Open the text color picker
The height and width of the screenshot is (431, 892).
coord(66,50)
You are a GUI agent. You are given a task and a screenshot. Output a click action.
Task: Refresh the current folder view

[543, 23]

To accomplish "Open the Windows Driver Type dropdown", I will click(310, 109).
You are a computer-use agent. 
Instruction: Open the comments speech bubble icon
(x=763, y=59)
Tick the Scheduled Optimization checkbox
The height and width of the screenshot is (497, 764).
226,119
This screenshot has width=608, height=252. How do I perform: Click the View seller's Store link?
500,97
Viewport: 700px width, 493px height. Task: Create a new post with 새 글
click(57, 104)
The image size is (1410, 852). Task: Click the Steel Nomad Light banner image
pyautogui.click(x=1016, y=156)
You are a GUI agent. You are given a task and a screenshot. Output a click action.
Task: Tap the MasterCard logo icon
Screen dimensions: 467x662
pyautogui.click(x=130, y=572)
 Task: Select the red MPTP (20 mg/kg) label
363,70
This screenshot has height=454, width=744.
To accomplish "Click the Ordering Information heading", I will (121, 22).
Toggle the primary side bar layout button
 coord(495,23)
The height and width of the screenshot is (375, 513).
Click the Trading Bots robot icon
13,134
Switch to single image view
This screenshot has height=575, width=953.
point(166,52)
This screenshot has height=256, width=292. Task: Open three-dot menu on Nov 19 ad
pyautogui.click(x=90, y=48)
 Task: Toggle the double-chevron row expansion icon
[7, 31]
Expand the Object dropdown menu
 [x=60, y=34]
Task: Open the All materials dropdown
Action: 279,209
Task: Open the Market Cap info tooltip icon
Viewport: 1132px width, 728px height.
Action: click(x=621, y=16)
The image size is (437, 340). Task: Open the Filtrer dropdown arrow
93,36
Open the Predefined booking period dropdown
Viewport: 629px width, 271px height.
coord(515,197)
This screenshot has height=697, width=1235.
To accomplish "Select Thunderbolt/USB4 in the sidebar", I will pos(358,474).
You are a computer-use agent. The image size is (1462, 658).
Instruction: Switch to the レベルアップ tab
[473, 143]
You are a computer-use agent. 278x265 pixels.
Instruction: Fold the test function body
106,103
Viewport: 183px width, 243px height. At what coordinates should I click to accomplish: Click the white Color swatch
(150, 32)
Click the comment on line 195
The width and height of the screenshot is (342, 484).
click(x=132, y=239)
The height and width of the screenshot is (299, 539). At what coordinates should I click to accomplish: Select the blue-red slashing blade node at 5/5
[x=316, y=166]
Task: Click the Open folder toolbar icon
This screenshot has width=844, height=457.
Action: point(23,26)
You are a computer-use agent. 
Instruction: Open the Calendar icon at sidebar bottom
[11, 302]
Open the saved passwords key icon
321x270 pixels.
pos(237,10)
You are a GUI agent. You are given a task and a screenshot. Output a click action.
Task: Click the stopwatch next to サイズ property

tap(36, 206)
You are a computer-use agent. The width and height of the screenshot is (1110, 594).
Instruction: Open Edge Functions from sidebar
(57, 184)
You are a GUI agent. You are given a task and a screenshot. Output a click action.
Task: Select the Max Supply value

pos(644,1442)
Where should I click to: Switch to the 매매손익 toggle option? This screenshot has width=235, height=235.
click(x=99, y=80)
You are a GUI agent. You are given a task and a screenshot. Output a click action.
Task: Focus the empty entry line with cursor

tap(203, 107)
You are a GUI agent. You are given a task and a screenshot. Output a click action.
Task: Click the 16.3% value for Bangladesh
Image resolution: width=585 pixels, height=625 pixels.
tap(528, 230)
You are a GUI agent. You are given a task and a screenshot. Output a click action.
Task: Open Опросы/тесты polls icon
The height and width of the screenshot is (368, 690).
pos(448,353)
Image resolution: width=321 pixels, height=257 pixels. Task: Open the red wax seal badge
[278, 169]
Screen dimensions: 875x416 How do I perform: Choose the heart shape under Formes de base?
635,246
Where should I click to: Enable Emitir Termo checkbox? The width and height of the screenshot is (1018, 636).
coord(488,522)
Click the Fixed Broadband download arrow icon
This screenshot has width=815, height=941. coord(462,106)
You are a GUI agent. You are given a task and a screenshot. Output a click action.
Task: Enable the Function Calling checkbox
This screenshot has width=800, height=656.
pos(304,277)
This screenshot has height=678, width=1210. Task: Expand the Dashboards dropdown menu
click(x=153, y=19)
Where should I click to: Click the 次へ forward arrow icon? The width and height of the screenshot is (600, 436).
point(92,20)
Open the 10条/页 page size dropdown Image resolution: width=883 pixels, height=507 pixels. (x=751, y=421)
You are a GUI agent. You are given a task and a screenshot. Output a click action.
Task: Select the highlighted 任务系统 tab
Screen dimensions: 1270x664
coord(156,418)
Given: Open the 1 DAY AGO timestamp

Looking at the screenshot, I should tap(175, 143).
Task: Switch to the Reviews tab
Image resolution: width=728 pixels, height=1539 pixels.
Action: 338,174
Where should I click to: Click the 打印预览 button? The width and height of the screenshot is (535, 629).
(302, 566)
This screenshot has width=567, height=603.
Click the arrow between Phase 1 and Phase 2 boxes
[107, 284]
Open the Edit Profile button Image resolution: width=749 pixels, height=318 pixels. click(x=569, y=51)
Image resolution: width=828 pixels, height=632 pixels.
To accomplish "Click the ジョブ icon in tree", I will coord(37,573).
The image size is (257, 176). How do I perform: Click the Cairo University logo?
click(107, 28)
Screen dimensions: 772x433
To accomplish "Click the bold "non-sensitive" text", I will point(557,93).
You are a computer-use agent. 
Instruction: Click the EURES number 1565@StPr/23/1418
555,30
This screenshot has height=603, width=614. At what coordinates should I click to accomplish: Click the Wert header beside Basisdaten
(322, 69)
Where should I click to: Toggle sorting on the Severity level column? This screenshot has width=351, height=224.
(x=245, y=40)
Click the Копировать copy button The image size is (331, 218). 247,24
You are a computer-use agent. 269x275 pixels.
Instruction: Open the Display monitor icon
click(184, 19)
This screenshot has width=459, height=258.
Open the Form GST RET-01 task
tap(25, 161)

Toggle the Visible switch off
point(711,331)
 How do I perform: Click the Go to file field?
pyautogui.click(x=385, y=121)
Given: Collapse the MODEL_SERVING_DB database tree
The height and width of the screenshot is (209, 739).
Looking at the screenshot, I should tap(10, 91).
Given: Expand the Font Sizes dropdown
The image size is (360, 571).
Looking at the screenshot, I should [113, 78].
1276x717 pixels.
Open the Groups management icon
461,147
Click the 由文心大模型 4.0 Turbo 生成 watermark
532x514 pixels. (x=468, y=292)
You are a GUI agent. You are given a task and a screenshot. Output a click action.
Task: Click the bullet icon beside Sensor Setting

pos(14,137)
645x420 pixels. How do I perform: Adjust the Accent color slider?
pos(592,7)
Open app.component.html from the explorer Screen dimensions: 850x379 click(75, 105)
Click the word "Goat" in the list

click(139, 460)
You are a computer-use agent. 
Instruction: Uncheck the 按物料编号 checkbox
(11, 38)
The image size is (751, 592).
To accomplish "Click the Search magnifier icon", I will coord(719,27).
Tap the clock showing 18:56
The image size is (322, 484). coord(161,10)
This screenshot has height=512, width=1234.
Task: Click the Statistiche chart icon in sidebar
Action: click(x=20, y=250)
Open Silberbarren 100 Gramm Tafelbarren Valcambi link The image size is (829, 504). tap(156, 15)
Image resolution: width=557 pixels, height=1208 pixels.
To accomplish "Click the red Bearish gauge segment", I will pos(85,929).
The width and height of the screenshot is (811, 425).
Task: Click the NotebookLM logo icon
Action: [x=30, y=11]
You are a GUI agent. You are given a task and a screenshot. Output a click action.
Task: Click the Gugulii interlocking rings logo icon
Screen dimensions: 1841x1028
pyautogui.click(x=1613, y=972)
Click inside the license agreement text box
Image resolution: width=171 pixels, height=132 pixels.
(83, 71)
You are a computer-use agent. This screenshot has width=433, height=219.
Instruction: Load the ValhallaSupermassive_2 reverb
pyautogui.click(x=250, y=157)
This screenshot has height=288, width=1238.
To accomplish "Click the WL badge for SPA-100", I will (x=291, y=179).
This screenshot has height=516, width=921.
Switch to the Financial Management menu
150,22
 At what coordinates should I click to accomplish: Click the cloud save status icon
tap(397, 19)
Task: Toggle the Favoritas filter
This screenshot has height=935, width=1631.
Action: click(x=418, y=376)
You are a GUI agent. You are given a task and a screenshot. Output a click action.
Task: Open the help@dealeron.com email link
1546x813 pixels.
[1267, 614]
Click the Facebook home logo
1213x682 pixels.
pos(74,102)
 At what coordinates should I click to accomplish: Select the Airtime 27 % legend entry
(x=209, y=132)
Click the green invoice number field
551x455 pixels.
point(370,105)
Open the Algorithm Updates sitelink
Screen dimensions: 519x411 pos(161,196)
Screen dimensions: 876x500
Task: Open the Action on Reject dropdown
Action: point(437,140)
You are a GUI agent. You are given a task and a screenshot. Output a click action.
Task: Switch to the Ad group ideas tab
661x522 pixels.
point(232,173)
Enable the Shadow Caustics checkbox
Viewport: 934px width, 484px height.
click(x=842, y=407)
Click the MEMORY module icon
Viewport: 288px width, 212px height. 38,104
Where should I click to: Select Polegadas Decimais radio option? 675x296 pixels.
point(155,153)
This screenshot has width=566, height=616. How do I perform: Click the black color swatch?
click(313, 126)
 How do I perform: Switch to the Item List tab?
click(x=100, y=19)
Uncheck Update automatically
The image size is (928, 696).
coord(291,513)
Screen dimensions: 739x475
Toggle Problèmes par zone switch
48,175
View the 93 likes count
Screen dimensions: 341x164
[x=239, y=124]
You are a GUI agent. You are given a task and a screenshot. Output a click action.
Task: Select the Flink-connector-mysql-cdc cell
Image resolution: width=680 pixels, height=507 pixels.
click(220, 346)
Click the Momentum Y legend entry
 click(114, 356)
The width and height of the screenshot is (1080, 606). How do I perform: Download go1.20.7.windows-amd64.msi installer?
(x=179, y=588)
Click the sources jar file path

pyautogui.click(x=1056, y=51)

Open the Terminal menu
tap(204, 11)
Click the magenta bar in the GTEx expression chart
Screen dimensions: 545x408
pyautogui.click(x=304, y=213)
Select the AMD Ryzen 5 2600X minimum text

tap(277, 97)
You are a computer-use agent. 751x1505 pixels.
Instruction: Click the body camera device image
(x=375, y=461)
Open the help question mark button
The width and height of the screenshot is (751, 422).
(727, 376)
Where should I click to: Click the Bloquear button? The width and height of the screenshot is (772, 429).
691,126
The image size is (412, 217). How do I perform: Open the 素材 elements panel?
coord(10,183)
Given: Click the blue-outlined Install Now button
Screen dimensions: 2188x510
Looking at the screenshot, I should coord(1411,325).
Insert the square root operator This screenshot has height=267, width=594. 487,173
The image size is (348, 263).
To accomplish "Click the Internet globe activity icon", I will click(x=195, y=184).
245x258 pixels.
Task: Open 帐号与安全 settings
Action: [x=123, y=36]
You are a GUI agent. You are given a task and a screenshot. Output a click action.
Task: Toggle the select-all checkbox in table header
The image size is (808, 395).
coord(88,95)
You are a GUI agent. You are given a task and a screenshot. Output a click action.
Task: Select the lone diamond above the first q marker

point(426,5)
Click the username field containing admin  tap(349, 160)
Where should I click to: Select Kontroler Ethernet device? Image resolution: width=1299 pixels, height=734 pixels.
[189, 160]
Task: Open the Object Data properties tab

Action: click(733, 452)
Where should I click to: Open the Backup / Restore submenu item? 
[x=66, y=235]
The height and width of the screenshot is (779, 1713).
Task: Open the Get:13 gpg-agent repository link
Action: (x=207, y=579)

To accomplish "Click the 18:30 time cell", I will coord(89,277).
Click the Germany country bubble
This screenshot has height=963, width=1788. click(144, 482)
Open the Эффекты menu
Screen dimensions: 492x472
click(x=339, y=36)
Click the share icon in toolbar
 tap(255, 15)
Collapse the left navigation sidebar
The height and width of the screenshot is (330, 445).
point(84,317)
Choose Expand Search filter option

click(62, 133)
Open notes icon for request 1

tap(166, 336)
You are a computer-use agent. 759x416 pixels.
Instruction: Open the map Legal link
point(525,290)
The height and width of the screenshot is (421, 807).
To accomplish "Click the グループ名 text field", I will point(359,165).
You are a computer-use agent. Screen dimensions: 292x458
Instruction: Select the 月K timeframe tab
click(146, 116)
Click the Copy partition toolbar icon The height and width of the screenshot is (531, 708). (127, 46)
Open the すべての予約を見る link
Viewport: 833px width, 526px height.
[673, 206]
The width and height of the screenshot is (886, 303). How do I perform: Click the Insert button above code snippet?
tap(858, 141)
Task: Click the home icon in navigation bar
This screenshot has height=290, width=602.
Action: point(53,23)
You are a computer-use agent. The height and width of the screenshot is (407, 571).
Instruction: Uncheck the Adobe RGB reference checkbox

[Exercise goal]:
Look in the material above for the line with "Task: Open the Market Cap info tooltip icon" and the line with "Click the comment on line 195", and transcribe exactly those lines and all lines between them, nothing more.

[Written reply]:
Task: Open the Market Cap info tooltip icon
Viewport: 1132px width, 728px height.
Action: click(x=621, y=16)
The image size is (437, 340). Task: Open the Filtrer dropdown arrow
93,36
Open the Predefined booking period dropdown
Viewport: 629px width, 271px height.
coord(515,197)
This screenshot has height=697, width=1235.
To accomplish "Select Thunderbolt/USB4 in the sidebar", I will pos(358,474).
You are a computer-use agent. The image size is (1462, 658).
Instruction: Switch to the レベルアップ tab
[473, 143]
You are a computer-use agent. 278x265 pixels.
Instruction: Fold the test function body
106,103
Viewport: 183px width, 243px height. At what coordinates should I click to accomplish: Click the white Color swatch
(150, 32)
Click the comment on line 195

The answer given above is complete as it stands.